■ **Exercise requirements**:
A. Translate this sentence from the cholera excerpt into Spanish: "Mr Laurie turned to the prisoner and asked her how many times she had had the disease."
B. Carry on the cholera excerpt past its final sentence.

In late March 1832 the London press reported  cholera infections daily. On the 28th the were 89 new cases of which 49 people died. Since the outbreak started there had been over 1500 cases with 854 fatalities. The locations of the deaths were also listed, with the highest number for a single parish (16) in Southwark. This was not unconnected as Southwark was close by the river and was London’s poorest area. Three bodies were found ‘floating in the river’ and were added to the 25 the authorities had already dragged from the Thames.

On the same day, over at Guildhall Police Court, Mary Mahoney (a ‘poor Irish woman’) was brought up on a charge of ‘feigning an attack of cholera morbus at the foot of Blackfriars Bridge’. A local watchman (Easley) had found her and told the alderman magistrate, Mr Laurie, that this wasn’t the first time Mary had acted in this way. In fact it was the ‘fifth or sixth time’ she had tried it, and since on each occasion she was revived with a drink of brandy and water one might imagine she kept trying the same thing.

Mr Laurie turned to the prisoner and asked her how many times she had had the disease.

‘Not at all, your Honour, and I hope I never will’, she replied. ‘But this man says you exhibited symptoms of it’, the justice remarked. The poor watchman was perplexed: ‘Yes’, he interjected, ‘she lies down and moans, and won’t speak, and draws her nose and knees together’. 

‘Then you should take her to the Board of Health’, advised the magistrate, ‘they might give you a premium, for some of them are sadly at a discount for want of cases’.

He clearly wasn’t taking cholera very seriously, and certainly not as seriously as he should. He concluded by saying that:

Everything is imitated in this country, from a pound note to the cholera morbus‘, which triggered a laugh from someone in the courtroom.

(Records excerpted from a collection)
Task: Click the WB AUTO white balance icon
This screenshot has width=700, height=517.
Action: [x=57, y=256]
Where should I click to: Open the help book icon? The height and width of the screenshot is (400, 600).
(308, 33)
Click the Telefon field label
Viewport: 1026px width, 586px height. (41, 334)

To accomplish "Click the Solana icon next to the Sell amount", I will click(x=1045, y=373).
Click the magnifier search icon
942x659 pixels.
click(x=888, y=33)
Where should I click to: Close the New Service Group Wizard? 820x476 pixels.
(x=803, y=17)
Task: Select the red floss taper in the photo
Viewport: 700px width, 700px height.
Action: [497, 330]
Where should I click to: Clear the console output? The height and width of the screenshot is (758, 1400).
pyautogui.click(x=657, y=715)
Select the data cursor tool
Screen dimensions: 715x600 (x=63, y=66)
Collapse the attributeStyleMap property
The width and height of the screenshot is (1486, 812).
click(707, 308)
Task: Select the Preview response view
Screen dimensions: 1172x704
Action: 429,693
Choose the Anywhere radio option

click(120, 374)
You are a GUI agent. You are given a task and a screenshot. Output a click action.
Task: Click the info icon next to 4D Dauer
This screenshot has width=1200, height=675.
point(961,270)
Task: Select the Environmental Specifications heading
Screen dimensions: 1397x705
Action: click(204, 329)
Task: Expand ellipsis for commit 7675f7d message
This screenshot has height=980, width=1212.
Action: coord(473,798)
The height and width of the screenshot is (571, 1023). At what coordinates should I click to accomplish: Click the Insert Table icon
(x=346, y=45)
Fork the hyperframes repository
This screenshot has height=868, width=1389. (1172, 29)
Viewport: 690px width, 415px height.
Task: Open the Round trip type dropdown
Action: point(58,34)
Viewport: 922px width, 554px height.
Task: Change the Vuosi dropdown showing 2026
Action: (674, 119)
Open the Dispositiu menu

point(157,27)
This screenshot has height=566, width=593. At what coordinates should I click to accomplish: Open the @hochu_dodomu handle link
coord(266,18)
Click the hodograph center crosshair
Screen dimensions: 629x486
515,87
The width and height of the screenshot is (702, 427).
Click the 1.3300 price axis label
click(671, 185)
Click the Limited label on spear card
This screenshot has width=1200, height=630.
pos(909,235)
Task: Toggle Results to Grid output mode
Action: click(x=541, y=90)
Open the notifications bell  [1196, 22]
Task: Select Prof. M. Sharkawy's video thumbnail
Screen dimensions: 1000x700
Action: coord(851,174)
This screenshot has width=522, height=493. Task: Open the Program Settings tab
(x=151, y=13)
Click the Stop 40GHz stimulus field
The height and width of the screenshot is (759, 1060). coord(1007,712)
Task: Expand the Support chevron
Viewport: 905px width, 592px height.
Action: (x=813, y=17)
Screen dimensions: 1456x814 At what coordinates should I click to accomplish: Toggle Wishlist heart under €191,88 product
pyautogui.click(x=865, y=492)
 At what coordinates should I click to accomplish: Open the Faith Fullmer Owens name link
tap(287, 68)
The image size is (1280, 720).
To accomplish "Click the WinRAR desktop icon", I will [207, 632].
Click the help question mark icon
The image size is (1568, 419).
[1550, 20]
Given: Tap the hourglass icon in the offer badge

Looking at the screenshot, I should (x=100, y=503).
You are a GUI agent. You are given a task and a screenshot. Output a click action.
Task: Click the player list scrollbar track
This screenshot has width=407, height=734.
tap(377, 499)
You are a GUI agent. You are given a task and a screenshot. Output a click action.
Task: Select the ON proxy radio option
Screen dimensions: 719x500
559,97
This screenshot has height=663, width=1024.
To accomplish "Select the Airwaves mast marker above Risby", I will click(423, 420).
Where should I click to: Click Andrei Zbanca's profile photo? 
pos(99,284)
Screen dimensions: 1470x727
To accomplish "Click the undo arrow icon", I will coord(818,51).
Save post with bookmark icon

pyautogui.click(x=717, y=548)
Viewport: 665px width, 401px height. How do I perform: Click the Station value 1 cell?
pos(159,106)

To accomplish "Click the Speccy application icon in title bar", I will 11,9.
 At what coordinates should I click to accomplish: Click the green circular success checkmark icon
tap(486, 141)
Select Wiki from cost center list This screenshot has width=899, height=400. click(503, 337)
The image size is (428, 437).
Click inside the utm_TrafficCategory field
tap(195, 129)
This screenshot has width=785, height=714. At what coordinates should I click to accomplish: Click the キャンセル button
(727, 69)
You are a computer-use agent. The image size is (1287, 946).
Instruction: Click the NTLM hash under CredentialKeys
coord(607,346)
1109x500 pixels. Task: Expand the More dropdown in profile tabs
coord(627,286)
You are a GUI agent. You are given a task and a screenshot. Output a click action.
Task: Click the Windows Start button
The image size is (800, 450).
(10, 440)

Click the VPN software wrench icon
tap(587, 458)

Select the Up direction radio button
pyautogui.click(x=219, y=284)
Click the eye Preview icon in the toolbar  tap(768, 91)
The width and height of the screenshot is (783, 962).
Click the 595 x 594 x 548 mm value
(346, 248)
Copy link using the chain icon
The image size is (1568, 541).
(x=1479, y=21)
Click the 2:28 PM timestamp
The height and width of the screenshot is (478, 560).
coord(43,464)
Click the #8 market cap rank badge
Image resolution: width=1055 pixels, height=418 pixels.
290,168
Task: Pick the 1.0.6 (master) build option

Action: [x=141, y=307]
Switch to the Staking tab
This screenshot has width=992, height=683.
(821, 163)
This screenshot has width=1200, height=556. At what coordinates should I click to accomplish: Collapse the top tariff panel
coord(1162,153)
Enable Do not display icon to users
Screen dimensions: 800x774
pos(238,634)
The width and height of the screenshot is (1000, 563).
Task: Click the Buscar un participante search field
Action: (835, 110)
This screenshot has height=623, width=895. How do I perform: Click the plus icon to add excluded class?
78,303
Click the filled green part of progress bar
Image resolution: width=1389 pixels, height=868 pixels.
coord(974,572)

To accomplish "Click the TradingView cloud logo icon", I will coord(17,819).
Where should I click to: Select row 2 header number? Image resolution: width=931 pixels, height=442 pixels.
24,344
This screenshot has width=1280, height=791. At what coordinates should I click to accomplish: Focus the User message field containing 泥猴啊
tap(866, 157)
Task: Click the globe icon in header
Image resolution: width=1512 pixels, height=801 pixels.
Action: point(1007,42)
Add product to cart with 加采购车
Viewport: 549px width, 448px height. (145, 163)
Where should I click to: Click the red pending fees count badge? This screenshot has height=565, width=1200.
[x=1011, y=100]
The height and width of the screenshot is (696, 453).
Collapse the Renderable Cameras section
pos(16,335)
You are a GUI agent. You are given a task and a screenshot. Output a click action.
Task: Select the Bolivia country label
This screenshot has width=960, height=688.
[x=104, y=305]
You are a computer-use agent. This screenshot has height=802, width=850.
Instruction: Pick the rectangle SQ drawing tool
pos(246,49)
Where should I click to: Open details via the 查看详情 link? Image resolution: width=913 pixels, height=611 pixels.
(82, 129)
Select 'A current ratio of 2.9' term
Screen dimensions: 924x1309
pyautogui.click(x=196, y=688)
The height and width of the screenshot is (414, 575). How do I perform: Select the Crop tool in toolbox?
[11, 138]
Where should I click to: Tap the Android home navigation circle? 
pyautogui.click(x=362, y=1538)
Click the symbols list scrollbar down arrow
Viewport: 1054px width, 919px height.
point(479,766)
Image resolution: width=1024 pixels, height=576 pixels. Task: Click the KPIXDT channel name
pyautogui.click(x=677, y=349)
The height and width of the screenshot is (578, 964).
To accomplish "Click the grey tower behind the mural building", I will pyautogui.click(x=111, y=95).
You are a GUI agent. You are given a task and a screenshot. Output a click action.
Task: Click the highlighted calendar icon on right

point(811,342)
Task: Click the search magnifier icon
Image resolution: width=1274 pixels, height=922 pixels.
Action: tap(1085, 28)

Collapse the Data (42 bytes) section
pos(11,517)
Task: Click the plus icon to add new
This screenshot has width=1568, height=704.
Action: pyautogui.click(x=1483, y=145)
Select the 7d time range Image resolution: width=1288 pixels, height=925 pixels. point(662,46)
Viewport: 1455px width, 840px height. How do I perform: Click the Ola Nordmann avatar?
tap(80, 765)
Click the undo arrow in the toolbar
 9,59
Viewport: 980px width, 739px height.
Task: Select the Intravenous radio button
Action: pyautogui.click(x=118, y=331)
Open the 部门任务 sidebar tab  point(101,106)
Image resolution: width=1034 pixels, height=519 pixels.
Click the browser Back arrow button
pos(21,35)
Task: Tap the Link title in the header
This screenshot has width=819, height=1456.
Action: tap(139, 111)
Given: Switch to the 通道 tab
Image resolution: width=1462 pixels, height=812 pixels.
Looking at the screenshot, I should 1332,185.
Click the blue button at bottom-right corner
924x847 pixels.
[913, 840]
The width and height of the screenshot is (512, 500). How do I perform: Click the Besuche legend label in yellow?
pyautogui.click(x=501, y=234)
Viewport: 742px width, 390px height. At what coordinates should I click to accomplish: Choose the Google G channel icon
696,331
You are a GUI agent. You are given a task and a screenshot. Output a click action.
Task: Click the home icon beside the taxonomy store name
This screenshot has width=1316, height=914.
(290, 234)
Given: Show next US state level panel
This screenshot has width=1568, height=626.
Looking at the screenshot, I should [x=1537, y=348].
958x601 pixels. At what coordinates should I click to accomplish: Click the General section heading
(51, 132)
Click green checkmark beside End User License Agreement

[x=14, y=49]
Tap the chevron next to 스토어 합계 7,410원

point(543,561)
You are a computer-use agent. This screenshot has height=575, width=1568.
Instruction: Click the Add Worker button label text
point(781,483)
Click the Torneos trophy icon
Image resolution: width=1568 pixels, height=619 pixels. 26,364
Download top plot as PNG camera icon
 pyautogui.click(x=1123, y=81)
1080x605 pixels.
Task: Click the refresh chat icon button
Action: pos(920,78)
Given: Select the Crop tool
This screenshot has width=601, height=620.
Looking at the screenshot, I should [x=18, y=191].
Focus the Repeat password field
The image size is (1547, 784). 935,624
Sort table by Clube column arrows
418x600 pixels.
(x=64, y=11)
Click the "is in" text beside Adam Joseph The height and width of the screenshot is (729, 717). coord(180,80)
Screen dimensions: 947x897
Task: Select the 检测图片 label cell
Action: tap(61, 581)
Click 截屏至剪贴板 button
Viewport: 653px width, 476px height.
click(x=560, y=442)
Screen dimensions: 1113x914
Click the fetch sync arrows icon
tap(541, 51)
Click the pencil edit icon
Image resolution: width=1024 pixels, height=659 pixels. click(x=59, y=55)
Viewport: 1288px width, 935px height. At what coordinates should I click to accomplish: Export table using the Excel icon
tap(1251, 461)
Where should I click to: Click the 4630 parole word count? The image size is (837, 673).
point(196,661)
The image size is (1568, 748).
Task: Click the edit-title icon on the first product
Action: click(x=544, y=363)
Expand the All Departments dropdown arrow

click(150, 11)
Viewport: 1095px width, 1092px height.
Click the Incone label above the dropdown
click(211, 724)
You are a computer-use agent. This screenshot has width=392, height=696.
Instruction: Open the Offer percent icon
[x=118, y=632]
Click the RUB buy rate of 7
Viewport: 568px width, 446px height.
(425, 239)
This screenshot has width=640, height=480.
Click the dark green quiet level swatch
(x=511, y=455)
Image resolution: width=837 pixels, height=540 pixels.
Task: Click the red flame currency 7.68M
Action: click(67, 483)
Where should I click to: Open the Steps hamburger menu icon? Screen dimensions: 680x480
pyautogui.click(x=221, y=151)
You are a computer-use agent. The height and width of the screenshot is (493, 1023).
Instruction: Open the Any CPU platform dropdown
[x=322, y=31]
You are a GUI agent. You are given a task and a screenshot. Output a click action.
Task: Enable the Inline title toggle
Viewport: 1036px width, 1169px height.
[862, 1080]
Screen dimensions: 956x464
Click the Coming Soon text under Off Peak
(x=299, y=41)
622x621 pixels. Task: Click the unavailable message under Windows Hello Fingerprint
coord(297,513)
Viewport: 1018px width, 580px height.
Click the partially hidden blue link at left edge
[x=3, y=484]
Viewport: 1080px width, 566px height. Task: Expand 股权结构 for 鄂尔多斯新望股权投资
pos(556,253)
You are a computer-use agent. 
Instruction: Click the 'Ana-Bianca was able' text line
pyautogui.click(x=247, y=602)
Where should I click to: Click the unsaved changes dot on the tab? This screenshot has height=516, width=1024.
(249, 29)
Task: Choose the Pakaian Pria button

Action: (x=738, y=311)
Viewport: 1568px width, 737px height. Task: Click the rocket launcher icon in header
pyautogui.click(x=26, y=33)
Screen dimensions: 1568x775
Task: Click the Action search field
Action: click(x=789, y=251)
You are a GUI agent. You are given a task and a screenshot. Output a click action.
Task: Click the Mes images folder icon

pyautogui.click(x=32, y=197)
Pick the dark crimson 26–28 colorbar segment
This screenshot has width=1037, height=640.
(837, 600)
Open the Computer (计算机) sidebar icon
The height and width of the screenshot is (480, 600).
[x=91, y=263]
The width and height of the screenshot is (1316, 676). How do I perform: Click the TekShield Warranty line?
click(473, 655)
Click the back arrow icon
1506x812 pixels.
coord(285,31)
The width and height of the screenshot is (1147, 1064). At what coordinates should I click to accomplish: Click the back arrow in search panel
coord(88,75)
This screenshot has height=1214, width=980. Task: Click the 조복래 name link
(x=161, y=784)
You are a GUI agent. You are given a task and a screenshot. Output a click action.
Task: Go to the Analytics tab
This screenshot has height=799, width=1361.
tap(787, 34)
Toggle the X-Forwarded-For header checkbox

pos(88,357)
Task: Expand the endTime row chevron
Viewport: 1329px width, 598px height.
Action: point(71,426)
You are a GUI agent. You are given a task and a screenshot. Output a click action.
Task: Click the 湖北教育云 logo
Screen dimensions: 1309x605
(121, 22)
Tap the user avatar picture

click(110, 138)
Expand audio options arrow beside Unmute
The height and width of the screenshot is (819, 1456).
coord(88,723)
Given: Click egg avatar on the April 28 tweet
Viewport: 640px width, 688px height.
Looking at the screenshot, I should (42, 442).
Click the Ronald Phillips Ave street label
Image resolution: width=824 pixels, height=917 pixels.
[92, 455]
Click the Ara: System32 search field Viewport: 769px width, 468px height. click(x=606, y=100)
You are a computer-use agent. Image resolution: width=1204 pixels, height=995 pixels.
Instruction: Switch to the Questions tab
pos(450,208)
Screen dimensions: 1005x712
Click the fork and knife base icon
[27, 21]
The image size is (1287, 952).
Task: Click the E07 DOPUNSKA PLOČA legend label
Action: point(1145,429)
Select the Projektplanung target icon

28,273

■ **Your responses**:
A. El señor Laurie se volvió hacia la acusada y le preguntó cuántas veces había tenido la enfermedad.

B.
Fearing that his wife would be punished Mary’s husband pushed himself forward. He was an old army pensioner, and quite blind. He told Mr Laurie that she was his only support and that if she were sent to Bridewell it would ‘ruin the family’. Mary chipped in to say that she really had been ill, albeit not with the cholera, and the justice let her go with just a telling off.

Mary had probably done nothing to warrant a spell in the house of correction; she hadn’t claimed to have cholera but the watchman – on edge and on the lookout for cases, especially by the river – probably misinterpreted the symptoms. This shows us, perhaps, that the arrival of this new and deadly disease in London quickly became the focus of conversation, press coverage, and rumour. As with many things that frighten us the truth of the situation (and therefore the best course of action to follow), often become obscured under in a fog of popular misconception. It took the medical profession several decades to arrive at a better understanding of cholera and a means to prevent it.

In 1854, after an outbreak in Soho, Dr John Snow (who had been investigating cholera since the late 1830s) was able to test a theory he had posited in 1849. Conventional belief held that cholera was spread by air  as a miasma (‘bad air’). Snow rejected this thesis and instead argued (correctly) that the disease was contracted by mouth through water. In Broad Street, Soho a street pump brought water to the local community (these were the days before Londoners had supplies of fresh running water). John Snow studied the outbreak and correctly concluded that the pump was the source of the cholera infections. Having stopped the use of the pump the area saw a significant fall in new cases. While he didn’t convince the medical profession until after his death (in 1858, John Snow’s name will always be synonymous with an effective medical and public health solution to the problem of cholera.